** Opening Supplied records block **
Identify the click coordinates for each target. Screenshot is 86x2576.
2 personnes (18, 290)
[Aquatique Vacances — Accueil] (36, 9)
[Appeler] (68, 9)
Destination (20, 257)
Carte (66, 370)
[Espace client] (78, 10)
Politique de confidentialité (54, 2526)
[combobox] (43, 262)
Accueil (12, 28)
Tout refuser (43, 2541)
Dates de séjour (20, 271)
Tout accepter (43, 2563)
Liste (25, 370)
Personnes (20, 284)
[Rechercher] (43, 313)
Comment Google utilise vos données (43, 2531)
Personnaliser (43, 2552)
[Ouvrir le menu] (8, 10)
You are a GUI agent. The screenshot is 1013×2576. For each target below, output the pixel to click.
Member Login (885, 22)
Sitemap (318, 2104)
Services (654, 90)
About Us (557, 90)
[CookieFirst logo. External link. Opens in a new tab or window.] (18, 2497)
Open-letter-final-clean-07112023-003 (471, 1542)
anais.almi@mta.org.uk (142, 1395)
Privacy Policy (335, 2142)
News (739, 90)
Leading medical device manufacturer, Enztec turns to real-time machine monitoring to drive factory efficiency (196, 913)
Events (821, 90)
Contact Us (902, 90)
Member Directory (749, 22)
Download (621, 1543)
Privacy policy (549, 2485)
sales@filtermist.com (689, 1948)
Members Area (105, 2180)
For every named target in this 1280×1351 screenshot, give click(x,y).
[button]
** Closing Supplied records block **
** Opening Supplied records block **
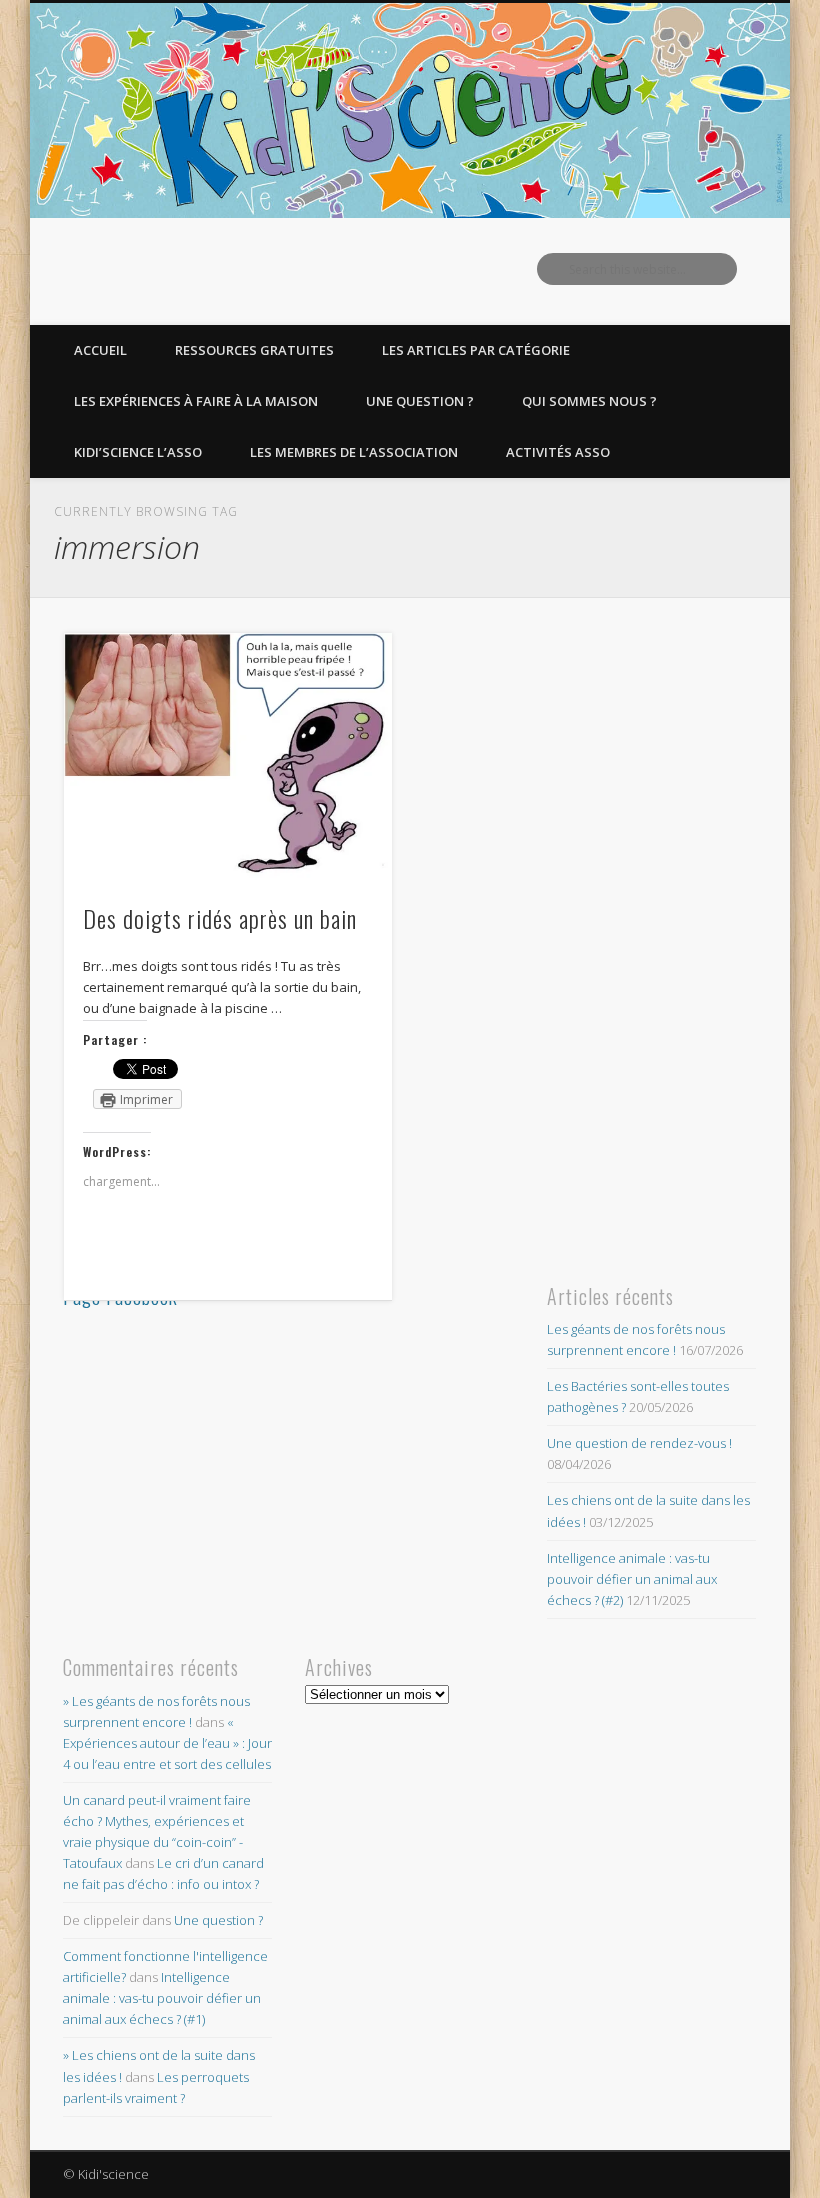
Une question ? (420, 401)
** Closing Supplied records block **
** Opening Supplied records block **
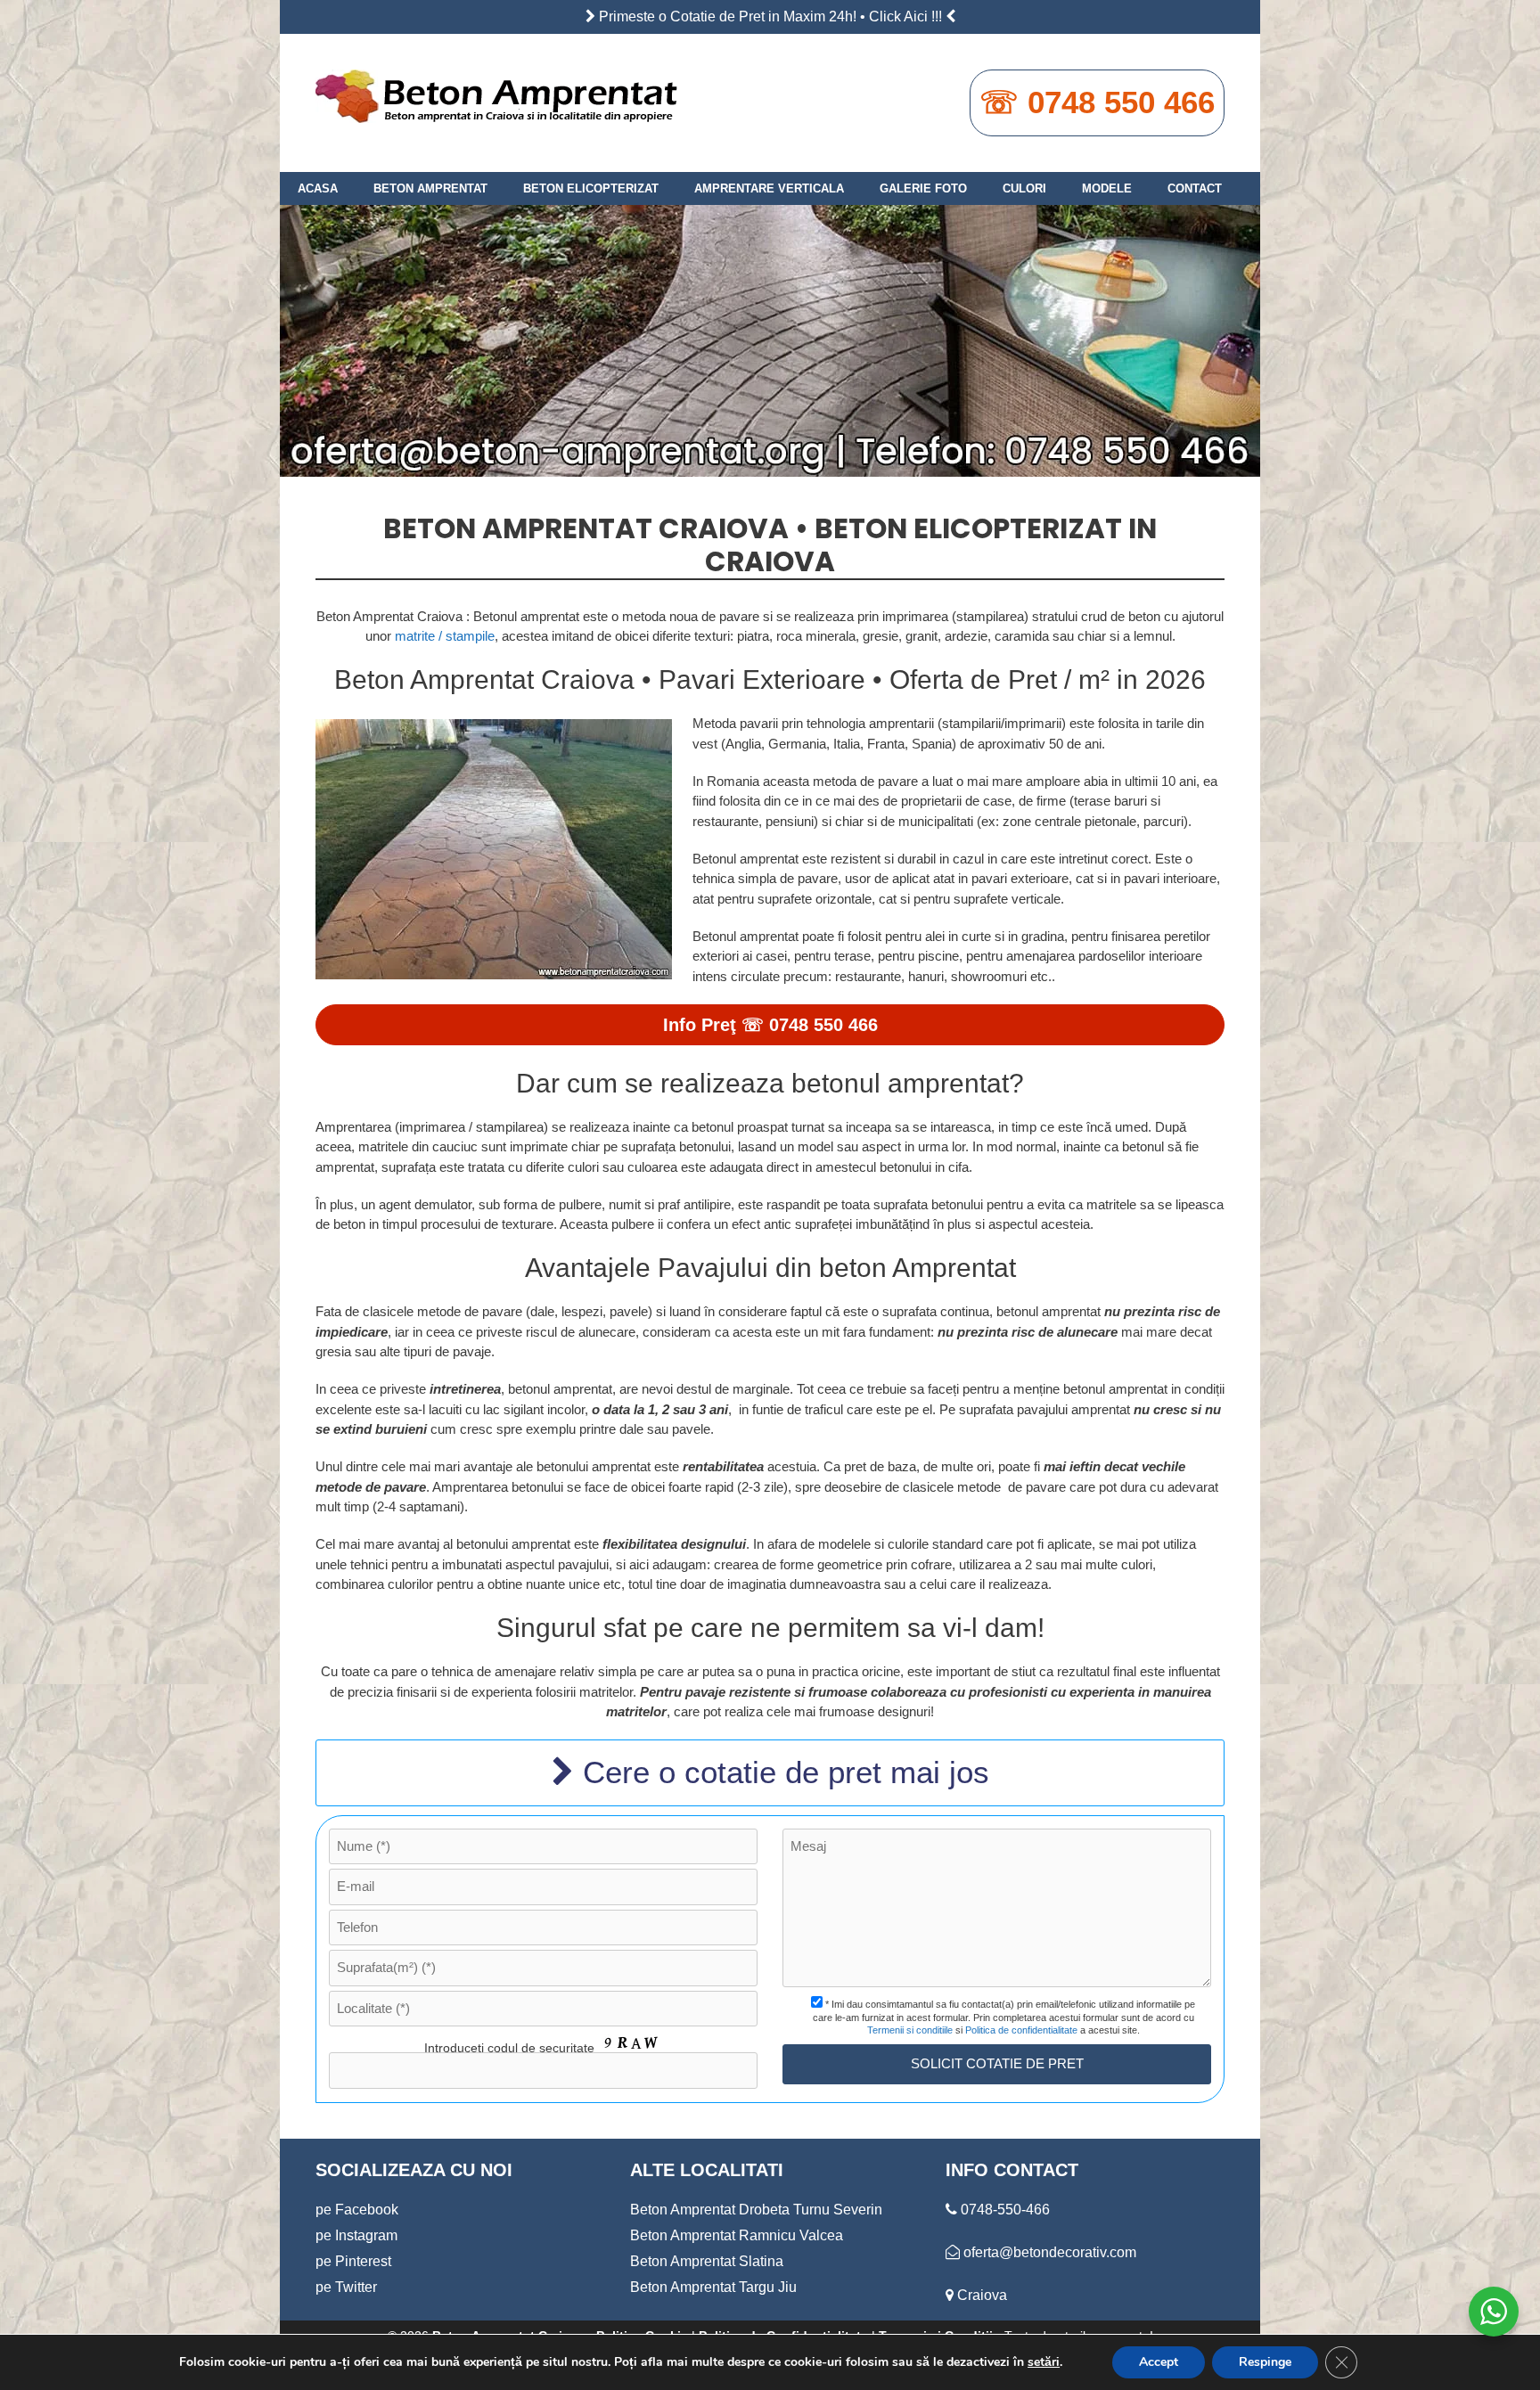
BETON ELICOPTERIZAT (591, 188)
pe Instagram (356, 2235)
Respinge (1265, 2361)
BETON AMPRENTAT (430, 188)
** Closing Supplied records block **
▶ Exercise aim
Please copy out every line of the preceding listing that carries "each".

▶ Answer to this exercise
Identify the click coordinates for each target. Screenshot is 86x2576.
You are a GUI agent. The screenshot is 1013×2576. For each target below, output the pixel to click.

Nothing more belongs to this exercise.